# competing with horns?



## Lou Frasier2 (Jul 17, 2012)

are there very many people who have horns that compete in sqc?im just looking for inspiration to better my system


----------



## thehatedguy (May 4, 2007)

As ironic as it sounds, you would find more people on the east coast using horns in competition...but even here, there aren't many anymore.


----------



## Lou Frasier2 (Jul 17, 2012)

thats what i am starting to see,been doing some searching and havent found very many systems with horns


----------



## thehatedguy (May 4, 2007)

Yeah there just aren't many these days.


----------



## strakele (Mar 2, 2009)

Mic is the only one I know of to use horns in competition within the past few years.

And judging by his sig, looks like subterFUSE does as well.


----------



## Babs (Jul 6, 2007)

I think SuberFUSE rocks his horn-loaded S6 Audi for the judges. If so, I imagine he does quite well. That car definitely threw everything I had previously perceived about horns right out the doggone window. Along with re-igniting my love for a dang good lookin' German auto but that's beside the point.


----------



## XSIV SPL (Jun 24, 2014)

I know a guy who goes by Mikey (and some digits) from Tucson on here who has horns under his dash with big mids in the floor along with some ported 10s in the doors and an 18" in the back of his Passat. Listening to his system is TONS of fun!
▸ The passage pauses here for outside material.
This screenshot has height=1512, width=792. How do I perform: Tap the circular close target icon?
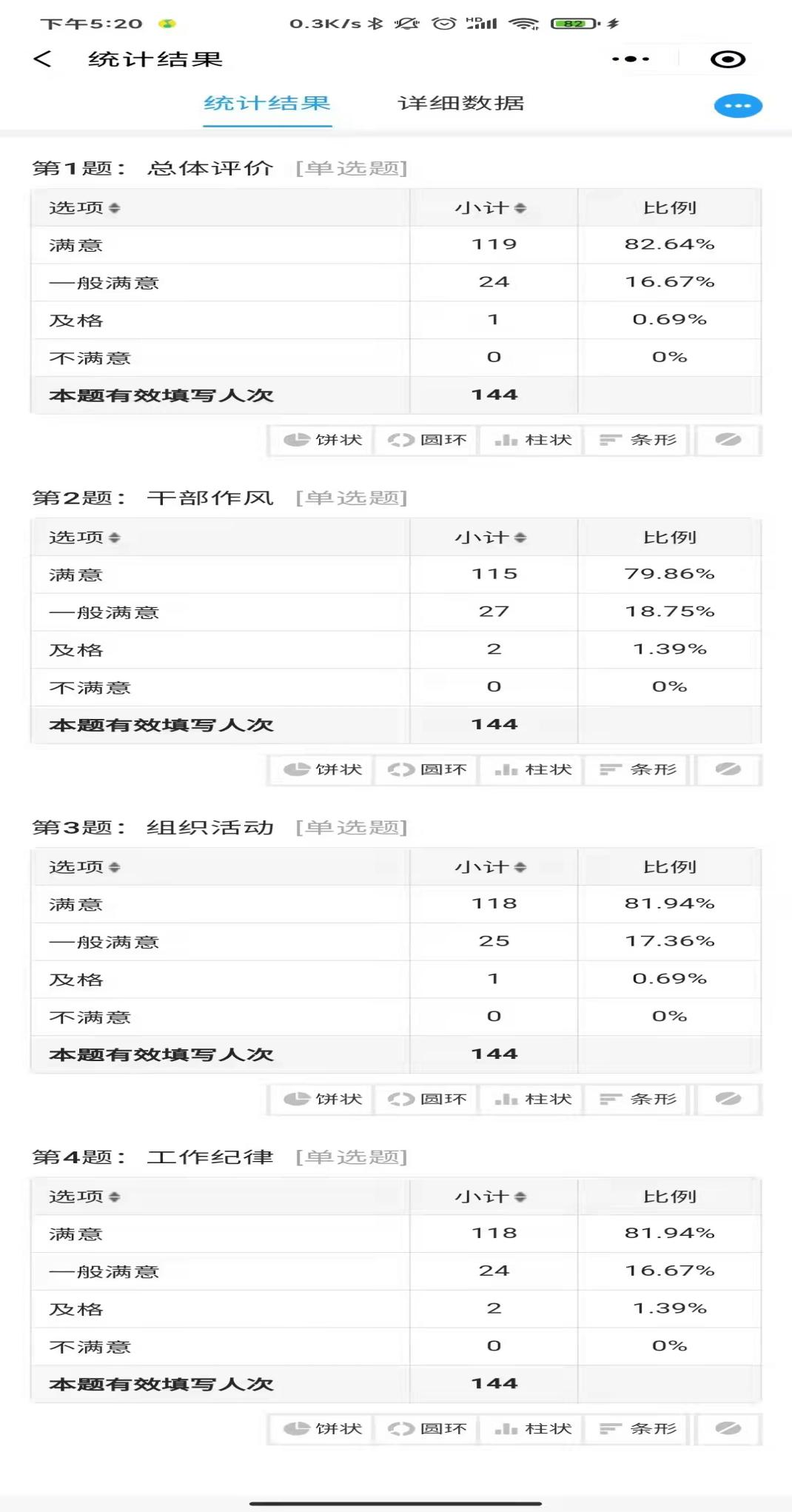pyautogui.click(x=727, y=59)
In this car, you can feel the snare hitting you in the face, kinda like sitting front row at a concert. It didn't win top SQ honors at the last event, but it was WAY more fun to demo than any other car I heard there, and I wouldn't change a thing about it!

That being said, I'm not sure how well horns will work out score-wise in an SQ install, but I'm not opposed at all to using them if you're looking for a realistic live concert effect.


----------



## thehatedguy (May 4, 2007)

His mids are THAT big...lol, just 6.5s.

Which these days might be "big" mids.


----------



## subterFUSE (Sep 21, 2009)

I've been using horns in competition this year.


----------



## Mic10is (Aug 20, 2007)

My cars w horns have done Ok over the years, and at the same time the majority of time people have no idea they are listening to a "horn" car


----------



## chefhow (Apr 29, 2007)

Mic10is said:


> the majority of time people have no idea they are listening to a "horn" car


Key right there. There are many ideas about how a "horn car" should sound versus how they really do sound.


----------



## mikey7182 (Jan 16, 2008)

thehatedguy said:


> His mids are THAT big...lol, just 6.5s.
> 
> Which these days might be "big" mids.


I like my mids.  I would've done 2118s if they would have fit. And thanks for the compliments, Chet. That was my first time ever competing, so I didn't really bother with having anyone help tune the car for optimal scoring, etc. I just rolled in how I listen to it to get a baseline. This car is definitely the most pleasant sounding of all the horn cars I've built. The midrange really help with that, IMO.


----------



## strakele (Mar 2, 2009)

Curious what your score was Mike if you don't mind


----------



## XSIV SPL (Jun 24, 2014)

thehatedguy said:


> His mids are THAT big...lol, just 6.5s.
> 
> Which these days might be "big" mids.


Well, considering my mids are 4" and my midbass are 6.5", Mikey's mids are kinda' big to me!


----------



## mikey7182 (Jan 16, 2008)

strakele said:


> Curious what your score was Mike if you don't mind


I think it was in the low to mid 70s? I think the top 5 were all within a few points of each other and I missed 3rd by half a point or something.


----------



## Lou Frasier2 (Jul 17, 2012)

sweet,i was playing around with the placement today and found a really good placement for the both of them,only problem right now is i need to figure out what to do with my emergency break pedal because it is interfering with the left horn fitting all the way ro the left side of my truck,if i have more time tomorrow i will get a light under there and see what i can do


----------